You have no problem proving to a potential investor or lender that your company is doing well. Now you need an accounting tool that will help you see how the numbers will change with this transition. The Smartsheet platform makes it easy to plan, capture, manage, and report on work from anywhere, helping your team be more effective and get more done.

Why create pro forma statements?

Adding equity and liabilities together and seeing whether it matches our total assets. Luckily, we already have the existing debt balance, as it’s the most recent value reported by the balance sheet. If we want to be even more “scientific,” we would find something else from the income statement that is a closer reflection of the current liability in question. The potentially tricky thing, in this case, is if we need to deal with existing depreciation. The easiest way to handle depreciation is to look at the income statement for prior periods, which is where depreciation lives. This step wraps up the explanation of our first section, and the only thing left is to add it all together for our total current assets.

how to prepare a pro forma balance sheet

The accounts receivable will include any income from this source within the range of your pro-forma sheet, based on your current income and factors such as when accounts receivable bills are usually paid. Here’s a closer look at what pro forma financial statements are, how they’re created, and why they’re a key aspect of financial decision-making. This type of pro forma projection looks at the past financial statements how to prepare a pro forma balance sheet of your business, plus the past financial statements of a business you want to buy. Then it merges them to show what your financials would have looked like if you made a business combination (or merger) earlier. You can use this scenario as a model of what may happen in the future if you buy the other business and restructure now. It may be tempting to think of a pro forma statement as the same as a business budget.

Why do banks require pro forma financial statements?

These are often intended to be preliminary or illustrative financials that do not follow standard accounting practices. Companies use their own discretion in calculating pro forma earnings, including or excluding items depending on what they feel reflects the company’s true performance or future performance. Here’s a historical example of a pro forma income statement, courtesy of Tesla Inc.’s (TSLA) unaudited pro forma condensed and consolidated income statement for the year ended Dec. 31, 2016.
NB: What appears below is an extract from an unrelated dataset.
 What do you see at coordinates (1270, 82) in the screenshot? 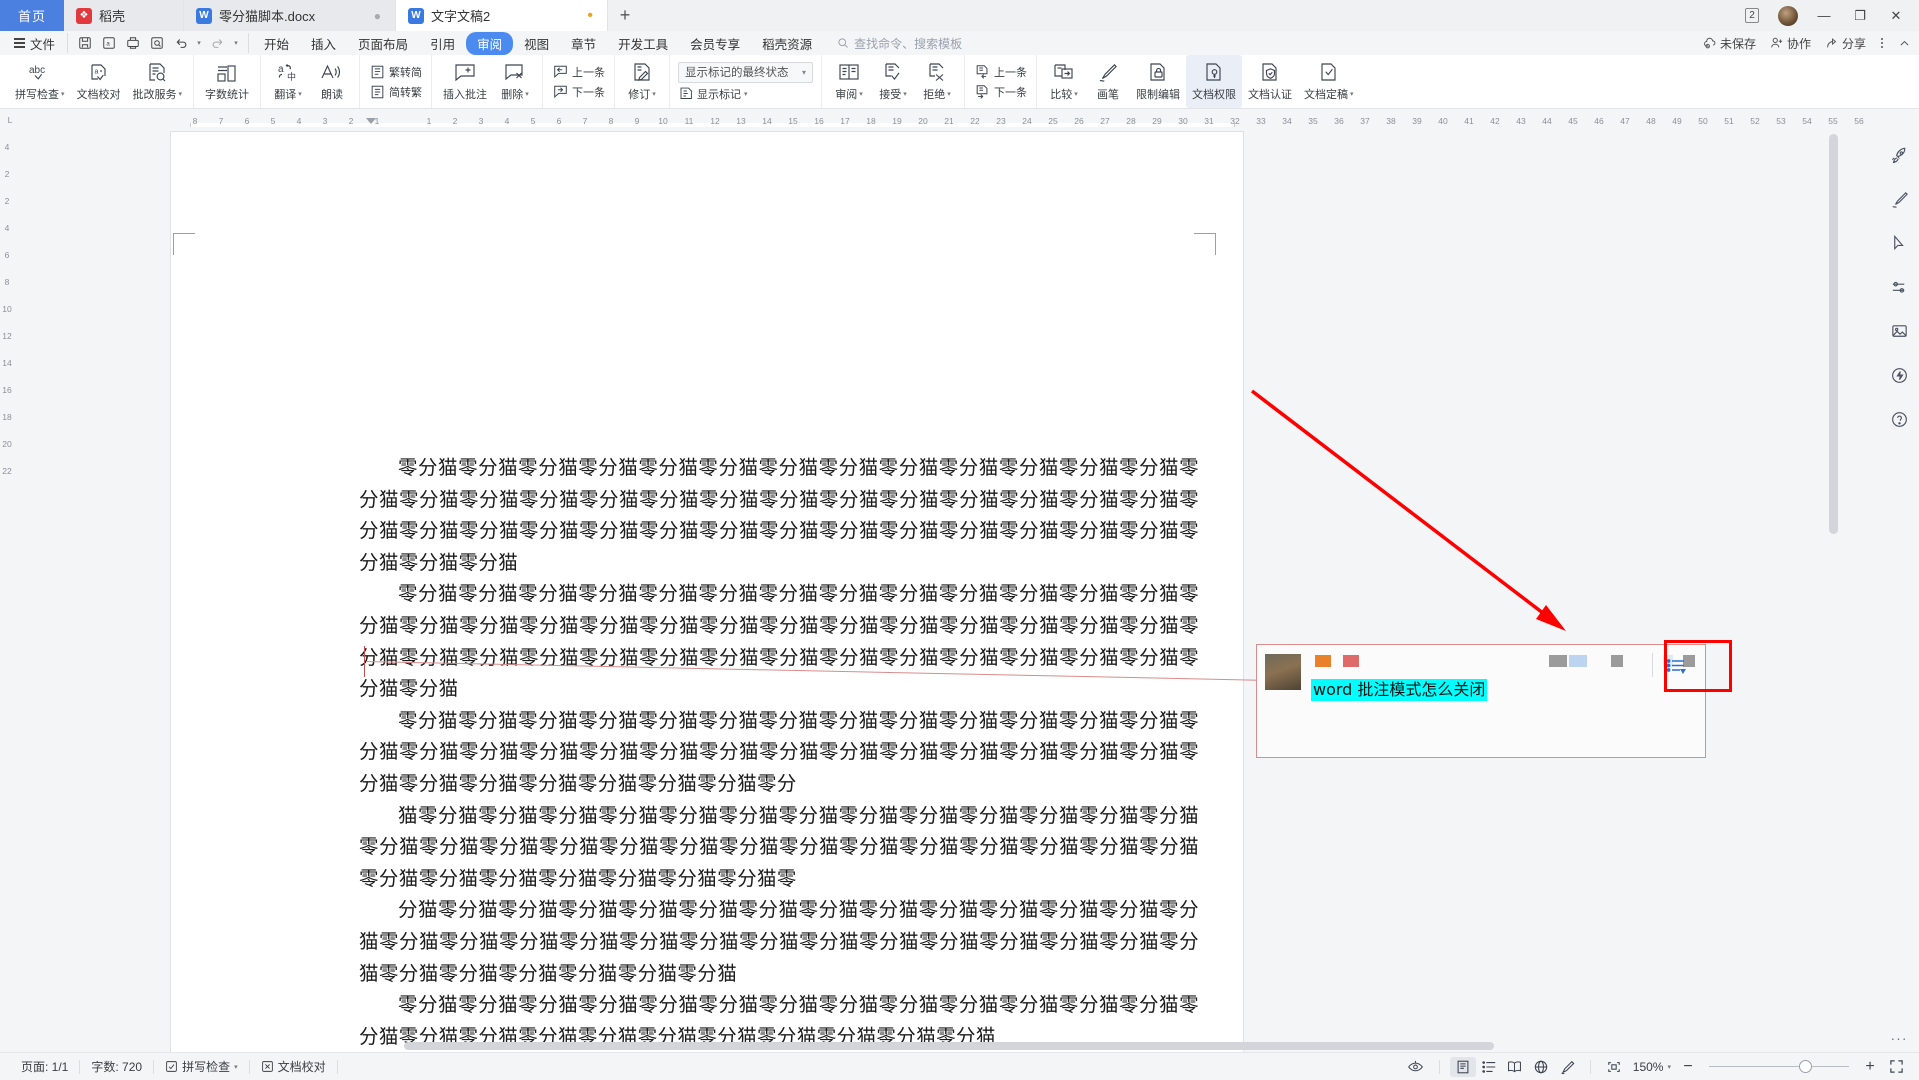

  • The critical difference is that pro forma statements are based on “what-if” scenarios, not actual financial results.
  • Further, organizations may want to develop their pro forma financial statements while they are doing an annual review of their business plan.
  • The business preparing the pro forma financial statements make some presumptions and prepare projected financial statements based on those presumptions.
  • Using pro forma results to grossly misconstrue GAAP-based results and mislead investors is deemed by the U.S.
  • Sally uses her sales estimate to estimate the dollar amount of inventory at the end of 2021.
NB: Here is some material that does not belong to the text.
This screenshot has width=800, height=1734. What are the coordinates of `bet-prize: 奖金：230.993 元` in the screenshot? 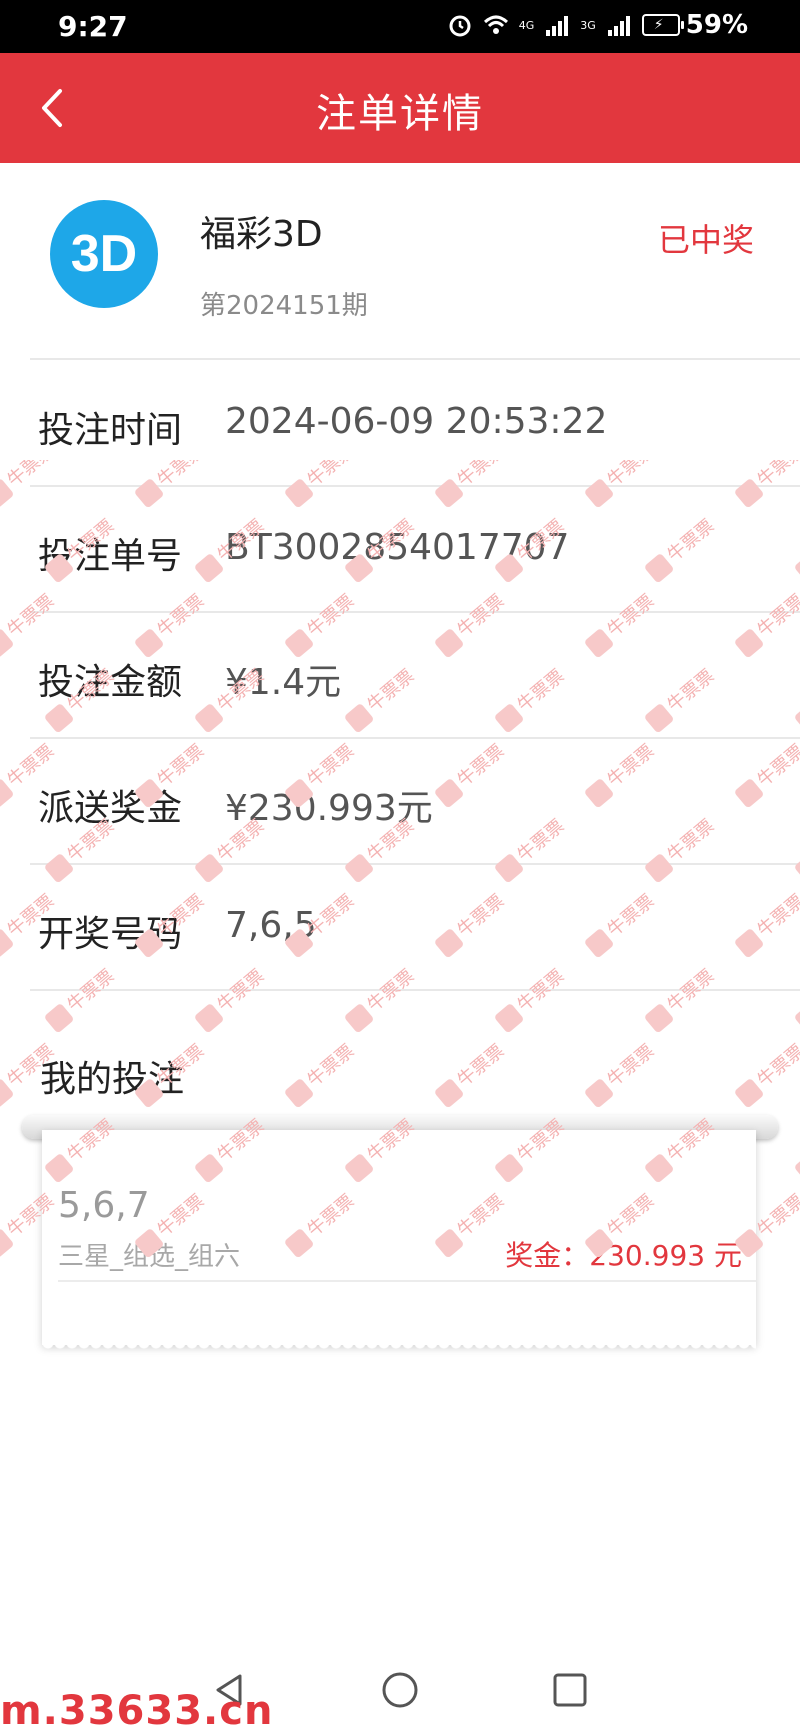 It's located at (624, 1256).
Use the templates found here to create your own cash flow statement forecast. Change the dates and time periods to reflect the projection you need to create. A pro forma financial statement leverages hypothetical data or assumptions about future values to project performance over a period that hasn’t yet occurred. Pro forma statements don’t https://personal-accounting.org/total-cost-formula/ need to meet the strictest accounting standards, but must be clearly marked as “pro forma” and can’t be used for things like filing taxes. Using pro forma statements that aren’t marked as such to misrepresent your business to investors, the IRS, or financial institutions can be penalized by the Securities and Exchange Commission).